EBay Good for Archaeologists

If you haven't already seen the story in Archaeology Magazine, Science Daily, Yahoo, or a host of other sources, here's the deal. Ebay makes selling faux antiquities so easy that looting of archaeological sites has decreased.

Professor Charles Stanish of UCLA wrote the article called "Forging Ahead, or how I learned to stop worrying and love EBay." It's a really good article; click on one of the links above to read it in full. What follows is my quickie dissemination of his well-researched facts.

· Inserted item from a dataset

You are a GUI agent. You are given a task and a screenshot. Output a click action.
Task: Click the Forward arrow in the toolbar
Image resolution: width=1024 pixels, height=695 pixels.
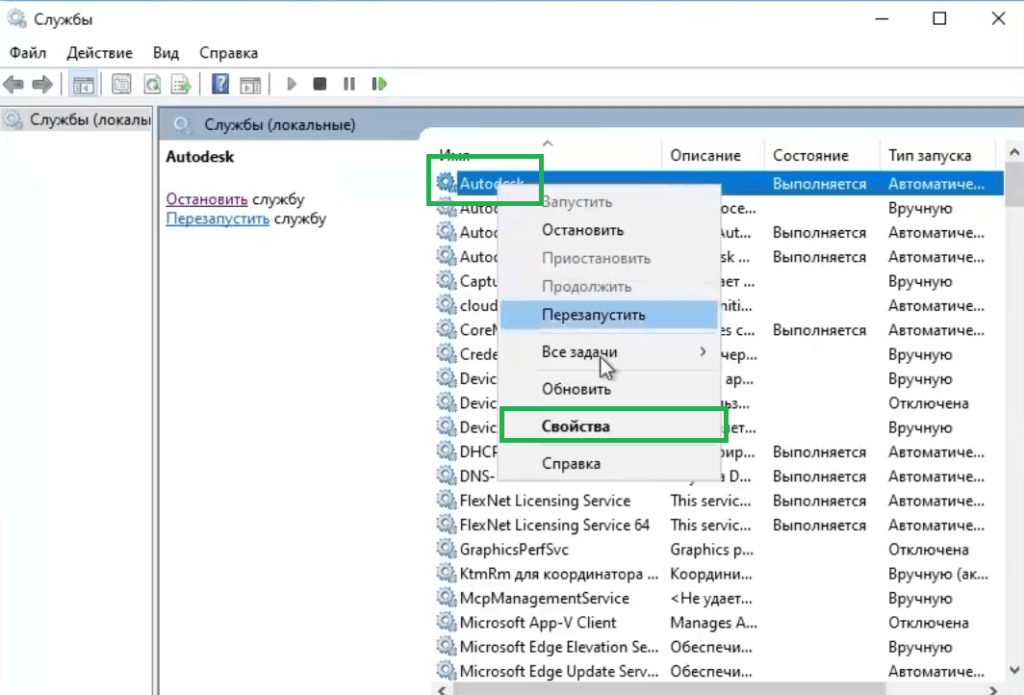click(x=42, y=85)
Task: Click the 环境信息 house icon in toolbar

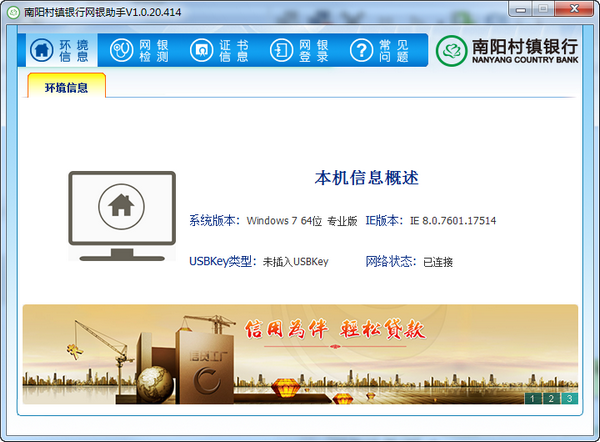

Looting works like this: some poor schmuck robs a grave or stumbles upon a treasure. Said schmuck wants cash--usually to do something frivolous like feed his children--so he sell his find to someone, who sells it to someone, and so on and on. The money's made in the middle; the finder gets little and the customer at the end pays big time.

Selling fakes is a little different. In the past, the fake had to be really good to get a high price from collectors. Naturally, high-end fakes cost more to make and involved skilled artisans.

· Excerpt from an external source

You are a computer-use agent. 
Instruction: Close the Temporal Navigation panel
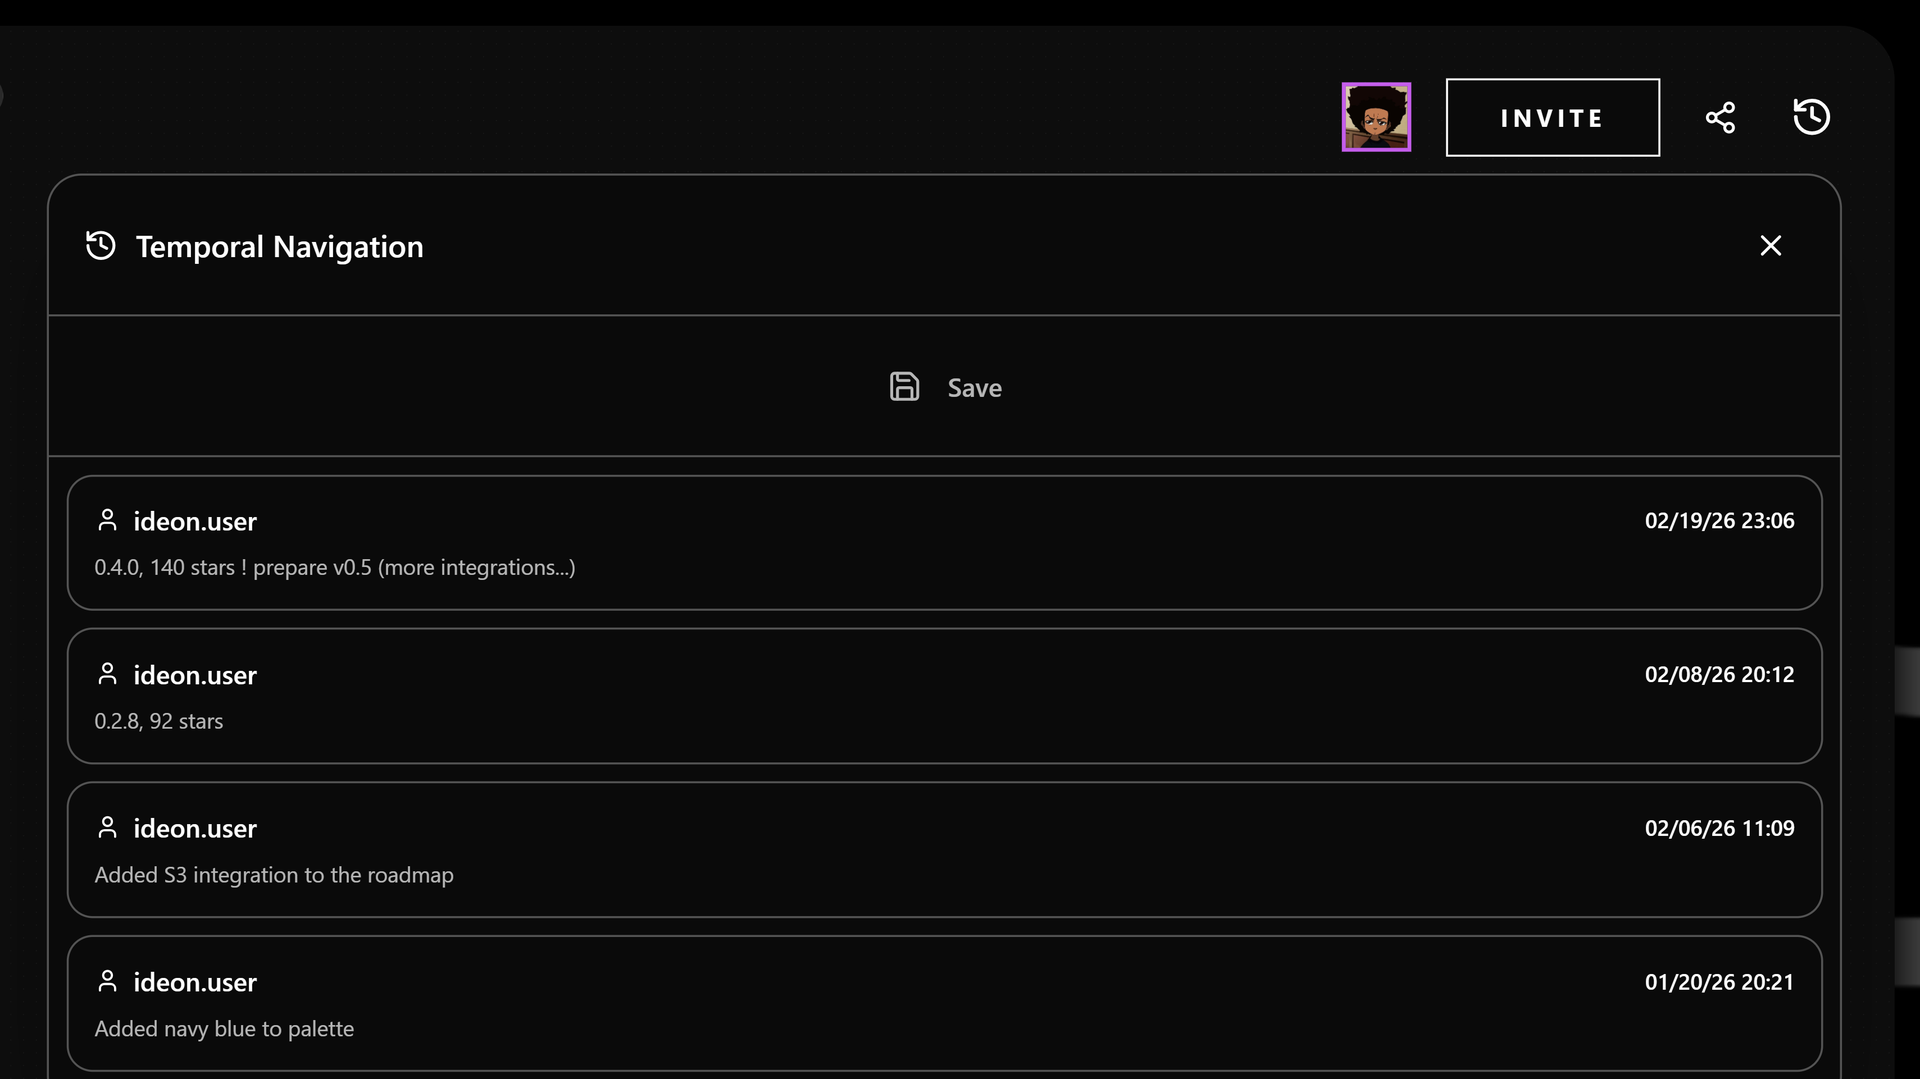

So in comes EBay, where a low-end, cheaply-produced fake--in fact, a mass-produced ton of cheap fakes--can be shipped out regularly to hundreds of wanna-be collectors all over the globe. Why risk arrest and jail by stomping around old burial grounds at night if you can set up a pottery workshop and sell more goods that way? The finder/producer now gets more money, because he's producing more goods--all day, in a shed, with his friends and neighbors helping out. The only middleman might be the shipping/EBay shop in the nearest town. (I bet there's a shipping dock in the back of this bazaar!) Also, because so many cheap antiques are available, the market for looted goods is impacted. Their price declines. A real win-win scenario.

Thanks to the miracle of online auctions. Ah, technology!